As John Albert approaches Pete’s pen, the ram comes forward like a dog greeting his master.
“When you work with animals, you come to know their personalities,” John said, as he strolled through his barn pointing out the easy-going sheep and the ones that are trickier to milk. “I enjoy learning about them and tending them.”
That’s an essential first step when attempting to produce quality sheep’s milk products, according to Linda Faillace, who helped teach John and his wife, Cindy, how to make cheese at their creamery in Lancaster. Faillace is an owner and cheese instructor at Three Shepherds Farm in Warren, Vt.
“It makes a huge difference,” she said. “The best milk comes from well-cared for and well-loved animals.”
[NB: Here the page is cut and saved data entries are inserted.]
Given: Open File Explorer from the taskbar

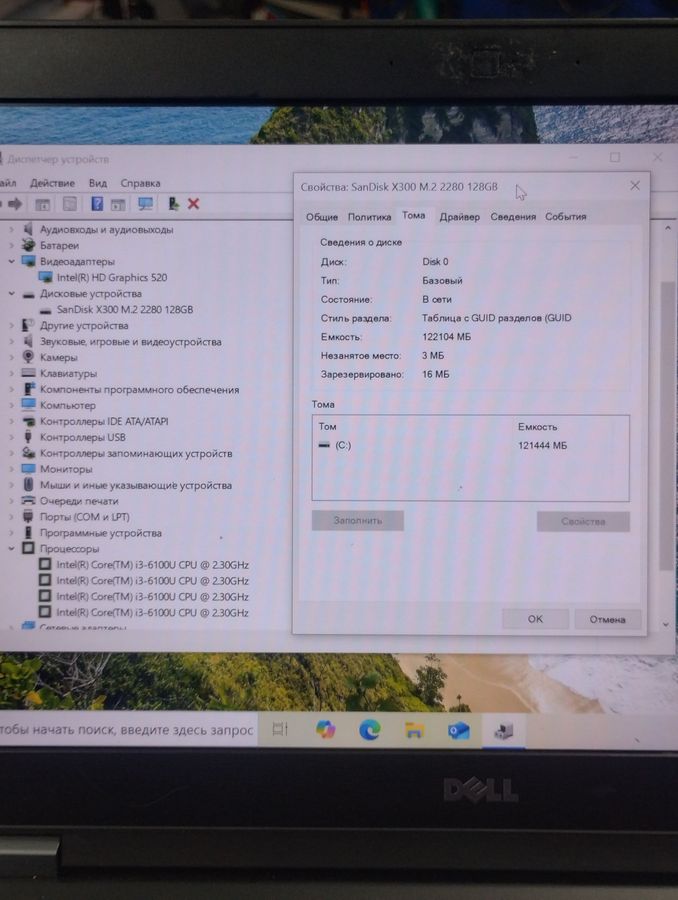Looking at the screenshot, I should tap(414, 730).
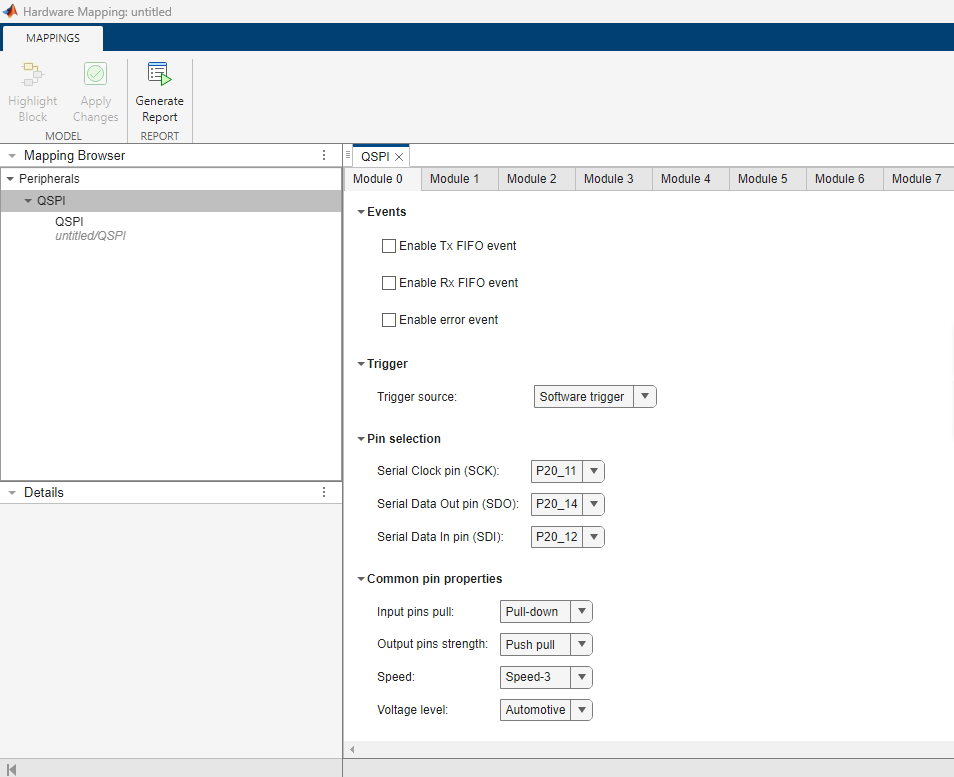Switch to the Module 3 tab
This screenshot has height=777, width=954.
608,179
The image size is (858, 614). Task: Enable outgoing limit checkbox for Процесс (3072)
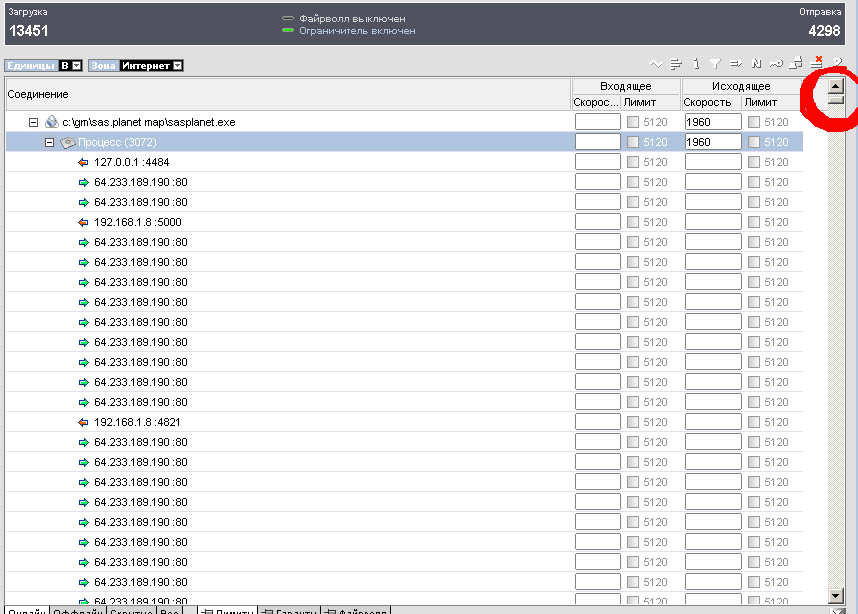click(x=754, y=142)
It’s clear that John and Cindy, Farm Bureau members in Fairfield County, relish all aspects of managing their farmstead cheese making operation. That appreciation for the craft has contributed to their success, Faillace said.
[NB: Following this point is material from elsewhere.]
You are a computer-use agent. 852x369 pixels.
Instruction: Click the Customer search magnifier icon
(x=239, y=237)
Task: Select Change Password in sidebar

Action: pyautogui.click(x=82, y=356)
“You have to have a passion for the animals and a passion for the product. You also have a willingness to focus on what your market is going to be,” she said. “John and Cindy have that. They also have great attention to detail. It’s a perfect combination.”
For John, paying attention to details comes naturally. An engineer by trade, he spent years commuting from the family’s Fairfield County property to his Columbus-based engineering firm. Initially, the Alberts with their four daughters – Caitlin, Abby, Emma and Ava – developed a U-pick black raspberry operation on a portion of their 52 acres. In 2012, the family added Polypay sheep and began a market lamb operation.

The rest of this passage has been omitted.